Pull into an RV park with an electric truck and the first question is not where the pool is. It is whether you are allowed to plug the truck into your own site pedestal overnight. You would think a 50-amp full-hookup site, built to run two air conditioners and an electric water heater, could spare a few amps for a truck. Often it can. Often you are still told no.
The receipts
What we actually found, park by park
We stayed at 19 campgrounds we can name on our San Diego to Chicago loop. We were allowed to charge at 15. 3 said no. 1 had no hookups at all.

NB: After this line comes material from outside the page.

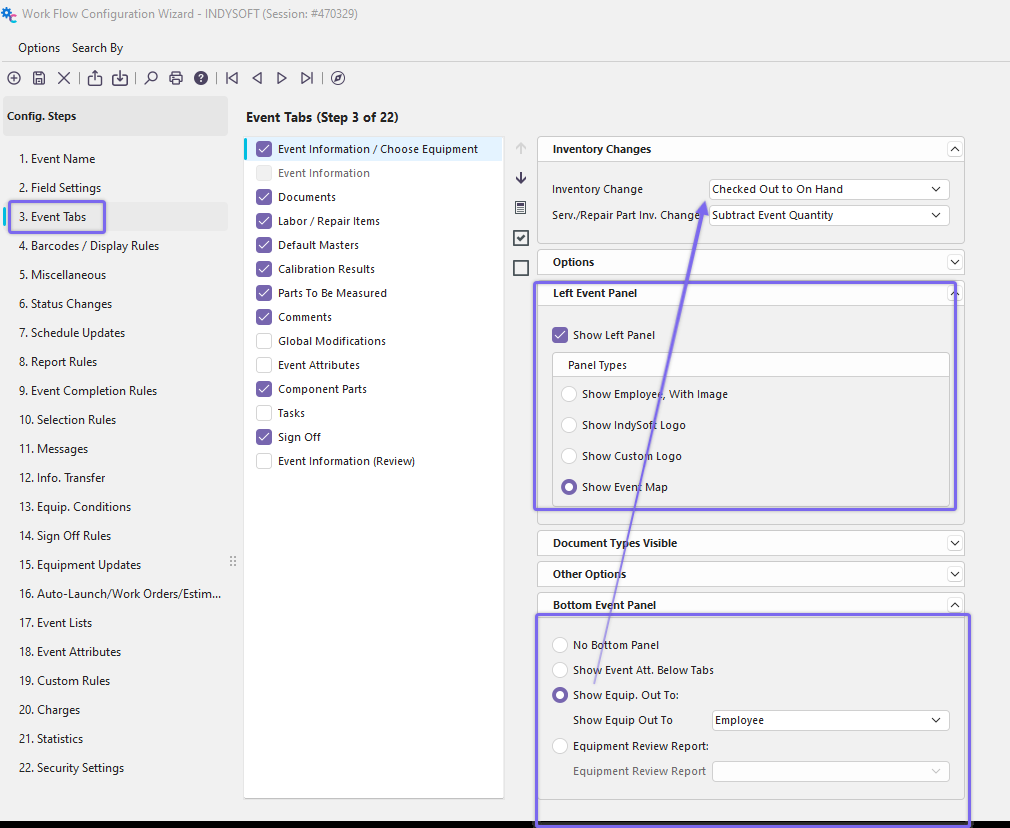Image resolution: width=1010 pixels, height=828 pixels.
Task: Open step 22. Security Settings
Action: (x=71, y=768)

That 15-of-19 is better than the national picture. Across a survey of hundreds of RV parks, only about 15% openly allow charging from the pedestal, and close to 40% forbid it outright, some with fines from $30 to $500. Capability is not permission, and a 50-amp hookup is not a yes.
15 let us charge
- Boulevard KOA / Cleveland National Forest Boulevard, CA
- American RV Resort Albuquerque, NM
- Mingo RV Park Tulsa, OK
- Indian Point Campground (USACE) Branson, MO
- Kamp Komfort RV Park & Campground Carlock, IL
- LaVern M. Johnson Park Lyons, CO
- Clear Creek RV Park Golden, CO
- Sun Outdoors Moab Downtown Moab, UT
- Thousand Lakes RV Park Torrey, UT
- Ruby's Inn RV Park & Campground Bryce Canyon City, UT
- Oasis Las Vegas RV Resort Las Vegas, NV
- Sun Outdoors San Diego Bay Chula Vista, CA
- Sweetwater Summit Regional Park Bonita, CA
- Pala Casino RV Resort Pala, CA
- Rancho Los Coches RV Park Lakeside, CA
3 said no
- Holbrook / Petrified Forest KOA Journey Holbrook, AZ
- Amarillo KOA Journey Amarillo, TX
- Rockwell RV Resort Oklahoma City, OK
Plus Zion South Campground (inside the park): no hookups, so we arrived charged.
The blanket ban
The KOA problem
The most consistent no comes from KOA, and the reason it gives does not hold up.
KOA prohibits pedestal EV charging company-wide and enforces it: the language runs to "strictly prohibited," "subject to damages," and "evicted without refund." Amarillo KOA spells out "NO type of EV charging in the park or at the pedestals" right on its own site.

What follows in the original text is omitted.